- Film poster
- Directed by: Jeffrey Schwarz
- Produced by: Jeffrey Schwarz Jon Glover Lance Robertson Lotti Pharriss Knowles
- Starring: See Participants
- Cinematography: John Chater John Davis Dan DeJesus David A. Ford Marsha Kham Cameron MacDonald James Mulryan Elle Schneider Steven Wacks Clay Westervelt
- Edited by: Phillip J. Bartell
- Music by: Michael Cudahy
- Production company: Automat Pictures
- Distributed by: Wolfe Video
- Release date: March 9, 2013 (SXSW);
- Running time: 90 minutes
- Country: United States
- Box office: $81,497

= I Am Divine =

2013 film by Jeffrey Schwarz

I Am Divine is a 2013 American documentary film produced and directed by Jeffrey Schwarz of the Los Angeles-based production company Automat Pictures. The documentary focuses on the American actor, singer, and drag performer Divine (October 19, 1945 – March 7, 1988), born Harris Glenn Milstead, a lifelong friend and collaborator of filmmaker John Waters.

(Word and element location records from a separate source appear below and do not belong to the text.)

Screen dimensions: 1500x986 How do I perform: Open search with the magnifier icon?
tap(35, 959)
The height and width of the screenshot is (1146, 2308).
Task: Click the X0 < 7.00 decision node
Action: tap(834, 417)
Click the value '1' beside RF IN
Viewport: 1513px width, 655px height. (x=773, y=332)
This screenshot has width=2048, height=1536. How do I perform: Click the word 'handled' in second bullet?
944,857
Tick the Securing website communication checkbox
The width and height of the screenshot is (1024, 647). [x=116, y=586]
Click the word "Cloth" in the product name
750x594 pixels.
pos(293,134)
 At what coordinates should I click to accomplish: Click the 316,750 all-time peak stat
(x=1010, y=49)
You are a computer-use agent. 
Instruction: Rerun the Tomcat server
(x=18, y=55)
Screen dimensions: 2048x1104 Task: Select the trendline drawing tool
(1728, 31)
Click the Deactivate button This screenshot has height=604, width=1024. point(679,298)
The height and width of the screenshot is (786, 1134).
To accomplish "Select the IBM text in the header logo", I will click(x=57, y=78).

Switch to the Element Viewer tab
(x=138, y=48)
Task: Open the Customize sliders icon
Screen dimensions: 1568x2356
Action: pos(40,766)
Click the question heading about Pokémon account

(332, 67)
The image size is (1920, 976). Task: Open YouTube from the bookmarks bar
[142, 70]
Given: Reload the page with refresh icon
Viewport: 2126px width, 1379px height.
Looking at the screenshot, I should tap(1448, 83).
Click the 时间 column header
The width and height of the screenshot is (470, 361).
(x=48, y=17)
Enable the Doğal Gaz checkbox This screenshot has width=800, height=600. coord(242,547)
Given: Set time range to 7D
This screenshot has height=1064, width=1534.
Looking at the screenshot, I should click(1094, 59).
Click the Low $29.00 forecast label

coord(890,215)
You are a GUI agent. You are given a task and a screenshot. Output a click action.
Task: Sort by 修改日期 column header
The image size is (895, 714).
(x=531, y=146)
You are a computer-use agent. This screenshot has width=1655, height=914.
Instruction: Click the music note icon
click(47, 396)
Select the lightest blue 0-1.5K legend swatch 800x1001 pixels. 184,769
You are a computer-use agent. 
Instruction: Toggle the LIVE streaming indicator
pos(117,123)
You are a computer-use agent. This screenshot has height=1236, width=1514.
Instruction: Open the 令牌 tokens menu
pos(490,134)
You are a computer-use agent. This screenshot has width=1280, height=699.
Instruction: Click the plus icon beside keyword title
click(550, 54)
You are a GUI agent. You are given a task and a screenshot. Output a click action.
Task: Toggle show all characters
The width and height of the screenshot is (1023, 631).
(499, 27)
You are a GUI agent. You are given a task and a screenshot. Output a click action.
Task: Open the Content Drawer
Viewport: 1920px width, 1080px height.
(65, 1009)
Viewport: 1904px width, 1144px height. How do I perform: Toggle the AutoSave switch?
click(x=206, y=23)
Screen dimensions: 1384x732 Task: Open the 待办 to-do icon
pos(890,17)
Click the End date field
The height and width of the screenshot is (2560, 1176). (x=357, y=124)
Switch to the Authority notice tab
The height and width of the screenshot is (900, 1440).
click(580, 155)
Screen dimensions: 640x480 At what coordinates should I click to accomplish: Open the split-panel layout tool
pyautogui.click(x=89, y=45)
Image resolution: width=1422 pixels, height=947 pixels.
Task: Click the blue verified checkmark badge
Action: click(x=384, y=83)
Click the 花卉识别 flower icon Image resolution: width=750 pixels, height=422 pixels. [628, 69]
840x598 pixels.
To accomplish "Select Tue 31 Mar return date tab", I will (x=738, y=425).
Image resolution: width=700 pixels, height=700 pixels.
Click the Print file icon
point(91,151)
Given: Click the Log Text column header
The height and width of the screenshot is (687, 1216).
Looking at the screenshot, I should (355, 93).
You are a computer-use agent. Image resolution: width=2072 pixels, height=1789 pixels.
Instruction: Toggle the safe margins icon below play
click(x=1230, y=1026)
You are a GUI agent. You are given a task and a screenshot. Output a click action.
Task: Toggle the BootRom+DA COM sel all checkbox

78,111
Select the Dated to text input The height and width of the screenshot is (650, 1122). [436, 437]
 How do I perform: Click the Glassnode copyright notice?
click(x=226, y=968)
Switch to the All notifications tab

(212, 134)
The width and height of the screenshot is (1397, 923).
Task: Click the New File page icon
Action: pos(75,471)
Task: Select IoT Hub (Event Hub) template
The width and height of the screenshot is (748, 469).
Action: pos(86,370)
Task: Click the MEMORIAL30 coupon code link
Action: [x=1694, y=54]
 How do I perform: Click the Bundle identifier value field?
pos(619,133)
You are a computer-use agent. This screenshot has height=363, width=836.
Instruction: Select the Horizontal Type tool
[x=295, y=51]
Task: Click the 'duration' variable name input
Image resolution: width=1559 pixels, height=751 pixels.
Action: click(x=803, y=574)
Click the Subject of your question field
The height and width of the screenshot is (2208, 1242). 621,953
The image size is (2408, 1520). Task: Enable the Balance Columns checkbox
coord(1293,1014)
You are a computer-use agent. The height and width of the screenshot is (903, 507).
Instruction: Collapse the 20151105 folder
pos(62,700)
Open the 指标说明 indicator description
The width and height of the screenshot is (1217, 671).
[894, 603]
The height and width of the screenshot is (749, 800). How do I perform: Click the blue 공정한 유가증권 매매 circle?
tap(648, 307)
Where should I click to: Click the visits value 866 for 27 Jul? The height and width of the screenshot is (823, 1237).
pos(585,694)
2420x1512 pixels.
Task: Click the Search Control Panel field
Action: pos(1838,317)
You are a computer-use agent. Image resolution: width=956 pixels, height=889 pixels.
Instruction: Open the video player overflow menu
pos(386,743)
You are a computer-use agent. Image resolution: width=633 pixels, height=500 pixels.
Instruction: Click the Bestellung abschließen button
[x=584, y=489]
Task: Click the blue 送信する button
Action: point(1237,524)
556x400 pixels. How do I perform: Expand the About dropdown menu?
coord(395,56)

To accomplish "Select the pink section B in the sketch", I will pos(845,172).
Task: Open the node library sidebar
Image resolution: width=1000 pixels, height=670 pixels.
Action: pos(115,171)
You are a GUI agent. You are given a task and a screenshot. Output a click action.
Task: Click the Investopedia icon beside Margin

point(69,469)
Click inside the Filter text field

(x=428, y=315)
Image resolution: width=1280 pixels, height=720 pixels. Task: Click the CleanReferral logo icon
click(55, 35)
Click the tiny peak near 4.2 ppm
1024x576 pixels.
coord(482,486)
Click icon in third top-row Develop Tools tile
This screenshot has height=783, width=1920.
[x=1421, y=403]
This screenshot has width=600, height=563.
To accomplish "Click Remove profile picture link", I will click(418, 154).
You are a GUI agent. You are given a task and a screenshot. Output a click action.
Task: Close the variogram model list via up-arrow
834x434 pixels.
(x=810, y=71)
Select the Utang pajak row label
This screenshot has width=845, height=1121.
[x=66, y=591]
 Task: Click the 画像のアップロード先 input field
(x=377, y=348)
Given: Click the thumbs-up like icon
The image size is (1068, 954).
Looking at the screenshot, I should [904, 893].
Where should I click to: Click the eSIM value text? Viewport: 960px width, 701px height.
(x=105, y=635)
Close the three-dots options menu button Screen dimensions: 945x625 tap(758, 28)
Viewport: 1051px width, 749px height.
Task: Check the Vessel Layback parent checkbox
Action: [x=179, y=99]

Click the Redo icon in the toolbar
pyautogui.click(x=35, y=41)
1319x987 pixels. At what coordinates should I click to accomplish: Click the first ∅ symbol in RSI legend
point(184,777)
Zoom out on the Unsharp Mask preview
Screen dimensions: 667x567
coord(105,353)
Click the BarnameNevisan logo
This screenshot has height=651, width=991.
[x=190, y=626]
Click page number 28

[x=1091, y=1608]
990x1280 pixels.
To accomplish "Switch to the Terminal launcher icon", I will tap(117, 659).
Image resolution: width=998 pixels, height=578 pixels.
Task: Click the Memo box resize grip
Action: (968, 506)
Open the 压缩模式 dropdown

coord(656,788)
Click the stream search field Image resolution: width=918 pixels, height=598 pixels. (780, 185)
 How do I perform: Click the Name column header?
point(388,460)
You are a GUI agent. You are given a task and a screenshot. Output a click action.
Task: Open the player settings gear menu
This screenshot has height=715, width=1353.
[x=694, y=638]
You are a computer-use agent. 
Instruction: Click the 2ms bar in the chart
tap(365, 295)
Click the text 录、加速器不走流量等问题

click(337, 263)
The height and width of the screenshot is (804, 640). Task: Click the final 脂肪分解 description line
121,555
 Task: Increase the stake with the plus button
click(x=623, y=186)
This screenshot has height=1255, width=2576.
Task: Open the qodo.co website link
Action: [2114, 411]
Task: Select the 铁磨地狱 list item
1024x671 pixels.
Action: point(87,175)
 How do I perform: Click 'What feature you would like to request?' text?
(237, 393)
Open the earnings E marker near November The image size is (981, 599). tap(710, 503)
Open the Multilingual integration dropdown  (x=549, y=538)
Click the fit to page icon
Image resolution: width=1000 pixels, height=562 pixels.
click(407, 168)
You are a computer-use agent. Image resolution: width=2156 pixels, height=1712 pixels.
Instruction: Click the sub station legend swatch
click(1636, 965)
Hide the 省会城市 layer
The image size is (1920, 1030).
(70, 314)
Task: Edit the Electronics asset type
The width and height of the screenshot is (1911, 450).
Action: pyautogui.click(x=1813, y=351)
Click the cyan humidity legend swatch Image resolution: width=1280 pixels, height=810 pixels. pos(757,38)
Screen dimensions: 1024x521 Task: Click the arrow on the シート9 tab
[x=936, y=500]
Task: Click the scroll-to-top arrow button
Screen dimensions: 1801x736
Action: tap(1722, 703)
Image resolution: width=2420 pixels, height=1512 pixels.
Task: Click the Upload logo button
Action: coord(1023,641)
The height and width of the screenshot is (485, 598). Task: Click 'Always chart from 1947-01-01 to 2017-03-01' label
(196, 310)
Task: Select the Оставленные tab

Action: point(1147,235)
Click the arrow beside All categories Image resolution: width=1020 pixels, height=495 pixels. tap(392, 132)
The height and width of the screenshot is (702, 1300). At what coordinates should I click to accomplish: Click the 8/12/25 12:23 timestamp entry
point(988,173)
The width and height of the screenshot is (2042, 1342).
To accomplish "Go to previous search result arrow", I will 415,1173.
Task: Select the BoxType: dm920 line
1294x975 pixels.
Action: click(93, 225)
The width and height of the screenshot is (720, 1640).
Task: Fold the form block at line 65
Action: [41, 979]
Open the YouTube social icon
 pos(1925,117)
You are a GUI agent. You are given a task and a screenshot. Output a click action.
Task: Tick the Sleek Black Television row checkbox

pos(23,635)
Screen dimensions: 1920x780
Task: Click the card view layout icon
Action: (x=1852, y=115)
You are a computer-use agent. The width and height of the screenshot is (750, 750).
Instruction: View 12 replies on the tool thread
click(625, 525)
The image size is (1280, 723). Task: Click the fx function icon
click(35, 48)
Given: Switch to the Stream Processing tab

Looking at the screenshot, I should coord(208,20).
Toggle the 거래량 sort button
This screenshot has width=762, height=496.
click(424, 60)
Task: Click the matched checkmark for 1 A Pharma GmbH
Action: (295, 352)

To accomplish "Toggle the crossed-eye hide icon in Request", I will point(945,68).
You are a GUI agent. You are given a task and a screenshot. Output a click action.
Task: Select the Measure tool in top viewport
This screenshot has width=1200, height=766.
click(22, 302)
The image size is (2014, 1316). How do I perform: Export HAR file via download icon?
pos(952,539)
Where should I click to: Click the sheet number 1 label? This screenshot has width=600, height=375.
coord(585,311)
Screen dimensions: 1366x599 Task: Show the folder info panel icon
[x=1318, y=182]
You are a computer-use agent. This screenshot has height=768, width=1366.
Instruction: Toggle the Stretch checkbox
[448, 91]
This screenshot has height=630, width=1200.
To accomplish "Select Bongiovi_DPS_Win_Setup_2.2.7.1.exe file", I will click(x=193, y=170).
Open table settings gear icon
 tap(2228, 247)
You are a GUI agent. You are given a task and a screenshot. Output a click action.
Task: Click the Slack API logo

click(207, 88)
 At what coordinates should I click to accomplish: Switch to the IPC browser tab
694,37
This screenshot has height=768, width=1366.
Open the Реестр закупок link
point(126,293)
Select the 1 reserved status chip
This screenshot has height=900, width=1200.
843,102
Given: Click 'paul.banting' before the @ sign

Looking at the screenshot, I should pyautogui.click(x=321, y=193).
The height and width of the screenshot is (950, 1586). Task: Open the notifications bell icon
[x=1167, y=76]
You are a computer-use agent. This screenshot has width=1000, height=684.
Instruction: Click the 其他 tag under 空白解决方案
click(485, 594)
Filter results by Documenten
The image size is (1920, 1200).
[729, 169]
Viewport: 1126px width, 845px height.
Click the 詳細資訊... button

The film features extensive contemporary interviews with Waters, as well as Divine's mother Frances Milstead, and surviving members of the Dreamlanders.

==Participants==
- John Waters
- Tab Hunter
- Ricki Lake
- Mink Stole
- George Figgs
- Bruce Vilanch
- Lisa Jane Persky
- David DeCoteau
- Susan Lowe
- Mary Vivian Pearce
- Jackie Beat
- Peaches Christ
- Tammie Brown
- Michael Musto
- Holly Woodlawn

- Archive footage
- Harris Glenn Milstead/Divine
- Edith Massey
- Cookie Mueller
- David Lochary
- Leo Ford
- George Masters
- Tally Brown
- Van Smith

==Release==
I Am Divine premiered at South by Southwest 2013, and had its premiere in Divine's hometown of Baltimore, Maryland as part of the Maryland Film Festival 2013.

==Reception==
The film garnered critical acclaim, holding a 96% rating on Rotten Tomatoes based on 53 reviews; the general consensus states: "With warmth and affection, I Am Divine offers an engaging portrait of the complex personality behind a trailblazing cinematic figure." On Metacritic, the film has a 70 out of 100 rating, based on 13 critics.